▶ **Prompt**
Could you set out every line of the rows below as a Markdown table with the columns No. and Line, numbering the lines in order and leaving out the blank ones?

━━ Dataset entries ━━

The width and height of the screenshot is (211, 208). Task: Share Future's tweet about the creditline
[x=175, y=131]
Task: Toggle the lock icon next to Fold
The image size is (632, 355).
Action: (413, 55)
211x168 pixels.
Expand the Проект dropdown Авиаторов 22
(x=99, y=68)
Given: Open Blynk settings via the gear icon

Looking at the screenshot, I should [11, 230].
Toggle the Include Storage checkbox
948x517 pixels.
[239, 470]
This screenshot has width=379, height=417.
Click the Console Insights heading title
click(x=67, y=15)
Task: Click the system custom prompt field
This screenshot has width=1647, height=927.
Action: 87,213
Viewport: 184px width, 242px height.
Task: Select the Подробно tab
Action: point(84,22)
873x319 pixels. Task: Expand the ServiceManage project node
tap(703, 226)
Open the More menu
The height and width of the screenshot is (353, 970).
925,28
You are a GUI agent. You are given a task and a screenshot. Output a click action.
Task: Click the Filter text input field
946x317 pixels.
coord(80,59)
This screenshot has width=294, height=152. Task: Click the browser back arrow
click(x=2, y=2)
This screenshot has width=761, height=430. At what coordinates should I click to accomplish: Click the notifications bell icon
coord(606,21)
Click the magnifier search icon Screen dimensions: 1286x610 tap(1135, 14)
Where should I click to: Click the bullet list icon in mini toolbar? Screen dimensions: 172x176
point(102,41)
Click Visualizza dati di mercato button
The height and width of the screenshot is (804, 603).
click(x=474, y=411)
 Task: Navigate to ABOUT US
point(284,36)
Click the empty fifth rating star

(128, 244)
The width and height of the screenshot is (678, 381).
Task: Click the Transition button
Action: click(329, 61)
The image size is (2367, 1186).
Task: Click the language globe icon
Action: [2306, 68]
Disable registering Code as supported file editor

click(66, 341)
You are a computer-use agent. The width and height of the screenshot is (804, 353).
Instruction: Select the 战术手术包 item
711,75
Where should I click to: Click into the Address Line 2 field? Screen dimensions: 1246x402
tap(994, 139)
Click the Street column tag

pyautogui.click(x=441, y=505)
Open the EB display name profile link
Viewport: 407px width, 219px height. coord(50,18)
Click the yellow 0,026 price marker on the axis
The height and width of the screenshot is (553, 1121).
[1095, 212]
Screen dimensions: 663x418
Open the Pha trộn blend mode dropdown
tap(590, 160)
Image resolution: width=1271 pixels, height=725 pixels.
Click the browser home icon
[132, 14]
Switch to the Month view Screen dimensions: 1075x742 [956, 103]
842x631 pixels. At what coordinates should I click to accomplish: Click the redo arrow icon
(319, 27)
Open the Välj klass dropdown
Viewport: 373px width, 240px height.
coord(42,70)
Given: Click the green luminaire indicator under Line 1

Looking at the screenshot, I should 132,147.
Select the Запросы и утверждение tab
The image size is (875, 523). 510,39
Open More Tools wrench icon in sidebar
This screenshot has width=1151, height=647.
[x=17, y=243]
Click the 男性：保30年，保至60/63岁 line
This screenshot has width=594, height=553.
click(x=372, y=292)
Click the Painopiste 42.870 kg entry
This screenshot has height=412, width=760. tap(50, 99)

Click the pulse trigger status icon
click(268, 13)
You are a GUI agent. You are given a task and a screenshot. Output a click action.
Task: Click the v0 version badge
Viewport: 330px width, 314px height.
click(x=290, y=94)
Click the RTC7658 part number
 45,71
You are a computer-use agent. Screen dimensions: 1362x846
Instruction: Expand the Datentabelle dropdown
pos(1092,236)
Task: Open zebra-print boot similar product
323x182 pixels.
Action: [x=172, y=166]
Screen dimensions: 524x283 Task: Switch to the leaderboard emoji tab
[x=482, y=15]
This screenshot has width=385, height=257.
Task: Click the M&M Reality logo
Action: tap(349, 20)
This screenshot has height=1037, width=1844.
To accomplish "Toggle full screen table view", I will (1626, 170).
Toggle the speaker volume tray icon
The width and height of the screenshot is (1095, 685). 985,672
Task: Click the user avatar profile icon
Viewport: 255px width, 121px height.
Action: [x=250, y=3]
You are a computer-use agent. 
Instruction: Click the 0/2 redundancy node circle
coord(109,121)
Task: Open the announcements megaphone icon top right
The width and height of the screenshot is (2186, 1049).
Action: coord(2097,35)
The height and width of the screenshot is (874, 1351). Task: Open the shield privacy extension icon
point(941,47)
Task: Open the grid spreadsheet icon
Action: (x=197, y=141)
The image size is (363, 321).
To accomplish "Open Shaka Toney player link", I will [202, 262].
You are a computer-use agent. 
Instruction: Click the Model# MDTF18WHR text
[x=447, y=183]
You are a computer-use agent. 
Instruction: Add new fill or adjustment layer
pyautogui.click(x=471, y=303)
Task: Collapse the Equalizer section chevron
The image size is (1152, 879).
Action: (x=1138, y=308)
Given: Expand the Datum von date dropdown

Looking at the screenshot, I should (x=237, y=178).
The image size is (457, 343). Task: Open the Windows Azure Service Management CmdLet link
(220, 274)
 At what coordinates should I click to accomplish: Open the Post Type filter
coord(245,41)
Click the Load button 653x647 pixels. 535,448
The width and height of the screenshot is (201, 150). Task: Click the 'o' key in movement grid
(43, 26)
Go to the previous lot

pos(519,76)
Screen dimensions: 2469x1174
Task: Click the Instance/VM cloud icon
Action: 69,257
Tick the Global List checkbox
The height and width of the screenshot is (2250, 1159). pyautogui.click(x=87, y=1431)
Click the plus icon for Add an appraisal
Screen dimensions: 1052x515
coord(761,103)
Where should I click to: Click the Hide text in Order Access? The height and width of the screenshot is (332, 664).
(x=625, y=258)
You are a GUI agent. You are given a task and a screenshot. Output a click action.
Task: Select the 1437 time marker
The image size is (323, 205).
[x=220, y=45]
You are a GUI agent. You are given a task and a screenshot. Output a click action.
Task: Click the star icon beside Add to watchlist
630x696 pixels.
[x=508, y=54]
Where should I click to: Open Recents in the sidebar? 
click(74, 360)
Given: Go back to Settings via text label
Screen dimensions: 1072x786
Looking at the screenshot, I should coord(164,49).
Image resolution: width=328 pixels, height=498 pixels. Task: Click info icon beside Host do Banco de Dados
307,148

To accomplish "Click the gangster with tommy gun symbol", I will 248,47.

━━━

▶ **Answer to the task**
| No. | Line |
|---|---|
| 1 | The width and height of the screenshot is (211, 208). Task: Share Future's tweet about the creditline |
| 2 | [x=175, y=131] |
| 3 | Task: Toggle the lock icon next to Fold |
| 4 | The image size is (632, 355). |
| 5 | Action: (413, 55) |
| 6 | 211x168 pixels. |
| 7 | Expand the Проект dropdown Авиаторов 22 |
| 8 | (x=99, y=68) |
| 9 | Given: Open Blynk settings via the gear icon |
| 10 | Looking at the screenshot, I should [11, 230]. |
| 11 | Toggle the Include Storage checkbox |
| 12 | 948x517 pixels. |
| 13 | [239, 470] |
| 14 | This screenshot has width=379, height=417. |
| 15 | Click the Console Insights heading title |
| 16 | click(x=67, y=15) |
| 17 | Task: Click the system custom prompt field |
| 18 | This screenshot has width=1647, height=927. |
| 19 | Action: 87,213 |
| 20 | Viewport: 184px width, 242px height. |
| 21 | Task: Select the Подробно tab |
| 22 | Action: point(84,22) |
| 23 | 873x319 pixels. Task: Expand the ServiceManage project node |
| 24 | tap(703, 226) |
| 25 | Open the More menu |
| 26 | The height and width of the screenshot is (353, 970). |
| 27 | 925,28 |
| 28 | You are a GUI agent. You are given a task and a screenshot. Output a click action. |
| 29 | Task: Click the Filter text input field |
| 30 | 946x317 pixels. |
| 31 | coord(80,59) |
| 32 | This screenshot has width=294, height=152. Task: Click the browser back arrow |
| 33 | click(x=2, y=2) |
| 34 | This screenshot has width=761, height=430. At what coordinates should I click to accomplish: Click the notifications bell icon |
| 35 | coord(606,21) |
| 36 | Click the magnifier search icon Screen dimensions: 1286x610 tap(1135, 14) |
| 37 | Where should I click to: Click the bullet list icon in mini toolbar? Screen dimensions: 172x176 |
| 38 | point(102,41) |
| 39 | Click Visualizza dati di mercato button |
| 40 | The height and width of the screenshot is (804, 603). |
| 41 | click(x=474, y=411) |
| 42 |  Task: Navigate to ABOUT US |
| 43 | point(284,36) |
| 44 | Click the empty fifth rating star |
| 45 | (128, 244) |
| 46 | The width and height of the screenshot is (678, 381). |
| 47 | Task: Click the Transition button |
| 48 | Action: click(329, 61) |
| 49 | The image size is (2367, 1186). |
| 50 | Task: Click the language globe icon |
| 51 | Action: [2306, 68] |
| 52 | Disable registering Code as supported file editor |
| 53 | click(66, 341) |
| 54 | You are a computer-use agent. The width and height of the screenshot is (804, 353). |
| 55 | Instruction: Select the 战术手术包 item |
| 56 | 711,75 |
| 57 | Where should I click to: Click into the Address Line 2 field? Screen dimensions: 1246x402 |
| 58 | tap(994, 139) |
| 59 | Click the Street column tag |
| 60 | pyautogui.click(x=441, y=505) |
| 61 | Open the EB display name profile link |
| 62 | Viewport: 407px width, 219px height. coord(50,18) |
| 63 | Click the yellow 0,026 price marker on the axis |
| 64 | The height and width of the screenshot is (553, 1121). |
| 65 | [1095, 212] |
| 66 | Screen dimensions: 663x418 |
| 67 | Open the Pha trộn blend mode dropdown |
| 68 | tap(590, 160) |
| 69 | Image resolution: width=1271 pixels, height=725 pixels. |
| 70 | Click the browser home icon |
| 71 | [132, 14] |
| 72 | Switch to the Month view Screen dimensions: 1075x742 [956, 103] |
| 73 | 842x631 pixels. At what coordinates should I click to accomplish: Click the redo arrow icon |
| 74 | (319, 27) |
| 75 | Open the Välj klass dropdown |
| 76 | Viewport: 373px width, 240px height. |
| 77 | coord(42,70) |
| 78 | Given: Click the green luminaire indicator under Line 1 |
| 79 | Looking at the screenshot, I should 132,147. |
| 80 | Select the Запросы и утверждение tab |
| 81 | The image size is (875, 523). 510,39 |
| 82 | Open More Tools wrench icon in sidebar |
| 83 | This screenshot has width=1151, height=647. |
| 84 | [x=17, y=243] |
| 85 | Click the 男性：保30年，保至60/63岁 line |
| 86 | This screenshot has width=594, height=553. |
| 87 | click(x=372, y=292) |
| 88 | Click the Painopiste 42.870 kg entry |
| 89 | This screenshot has height=412, width=760. tap(50, 99) |
| 90 | Click the pulse trigger status icon |
| 91 | click(268, 13) |
| 92 | You are a GUI agent. You are given a task and a screenshot. Output a click action. |
| 93 | Task: Click the v0 version badge |
| 94 | Viewport: 330px width, 314px height. |
| 95 | click(x=290, y=94) |
| 96 | Click the RTC7658 part number |
| 97 |  45,71 |
| 98 | You are a computer-use agent. Screen dimensions: 1362x846 |
| 99 | Instruction: Expand the Datentabelle dropdown |
| 100 | pos(1092,236) |
| 101 | Task: Open zebra-print boot similar product |
| 102 | 323x182 pixels. |
| 103 | Action: [x=172, y=166] |
| 104 | Screen dimensions: 524x283 Task: Switch to the leaderboard emoji tab |
| 105 | [x=482, y=15] |
| 106 | This screenshot has width=385, height=257. |
| 107 | Task: Click the M&M Reality logo |
| 108 | Action: tap(349, 20) |
| 109 | This screenshot has height=1037, width=1844. |
| 110 | To accomplish "Toggle full screen table view", I will (1626, 170). |
| 111 | Toggle the speaker volume tray icon |
| 112 | The width and height of the screenshot is (1095, 685). 985,672 |
| 113 | Task: Click the user avatar profile icon |
| 114 | Viewport: 255px width, 121px height. |
| 115 | Action: [x=250, y=3] |
| 116 | You are a computer-use agent.  |
| 117 | Instruction: Click the 0/2 redundancy node circle |
| 118 | coord(109,121) |
| 119 | Task: Open the announcements megaphone icon top right |
| 120 | The width and height of the screenshot is (2186, 1049). |
| 121 | Action: coord(2097,35) |
| 122 | The height and width of the screenshot is (874, 1351). Task: Open the shield privacy extension icon |
| 123 | point(941,47) |
| 124 | Task: Open the grid spreadsheet icon |
| 125 | Action: (x=197, y=141) |
| 126 | The image size is (363, 321). |
| 127 | To accomplish "Open Shaka Toney player link", I will [202, 262]. |
| 128 | You are a computer-use agent.  |
| 129 | Instruction: Click the Model# MDTF18WHR text |
| 130 | [x=447, y=183] |
| 131 | You are a computer-use agent.  |
| 132 | Instruction: Add new fill or adjustment layer |
| 133 | pyautogui.click(x=471, y=303) |
| 134 | Task: Collapse the Equalizer section chevron |
| 135 | The image size is (1152, 879). |
| 136 | Action: (x=1138, y=308) |
| 137 | Given: Expand the Datum von date dropdown |
| 138 | Looking at the screenshot, I should (x=237, y=178). |
| 139 | The image size is (457, 343). Task: Open the Windows Azure Service Management CmdLet link |
| 140 | (220, 274) |
| 141 |  At what coordinates should I click to accomplish: Open the Post Type filter |
| 142 | coord(245,41) |
| 143 | Click the Load button 653x647 pixels. 535,448 |
| 144 | The width and height of the screenshot is (201, 150). Task: Click the 'o' key in movement grid |
| 145 | (43, 26) |
| 146 | Go to the previous lot |
| 147 | pos(519,76) |
| 148 | Screen dimensions: 2469x1174 |
| 149 | Task: Click the Instance/VM cloud icon |
| 150 | Action: 69,257 |
| 151 | Tick the Global List checkbox |
| 152 | The height and width of the screenshot is (2250, 1159). pyautogui.click(x=87, y=1431) |
| 153 | Click the plus icon for Add an appraisal |
| 154 | Screen dimensions: 1052x515 |
| 155 | coord(761,103) |
| 156 | Where should I click to: Click the Hide text in Order Access? The height and width of the screenshot is (332, 664). |
| 157 | (x=625, y=258) |
| 158 | You are a GUI agent. You are given a task and a screenshot. Output a click action. |
| 159 | Task: Select the 1437 time marker |
| 160 | The image size is (323, 205). |
| 161 | [x=220, y=45] |
| 162 | You are a GUI agent. You are given a task and a screenshot. Output a click action. |
| 163 | Task: Click the star icon beside Add to watchlist |
| 164 | 630x696 pixels. |
| 165 | [x=508, y=54] |
| 166 | Where should I click to: Open Recents in the sidebar?  |
| 167 | click(74, 360) |
| 168 | Given: Go back to Settings via text label |
| 169 | Screen dimensions: 1072x786 |
| 170 | Looking at the screenshot, I should coord(164,49). |
| 171 | Image resolution: width=328 pixels, height=498 pixels. Task: Click info icon beside Host do Banco de Dados |
| 172 | 307,148 |
| 173 | To accomplish "Click the gangster with tommy gun symbol", I will 248,47. |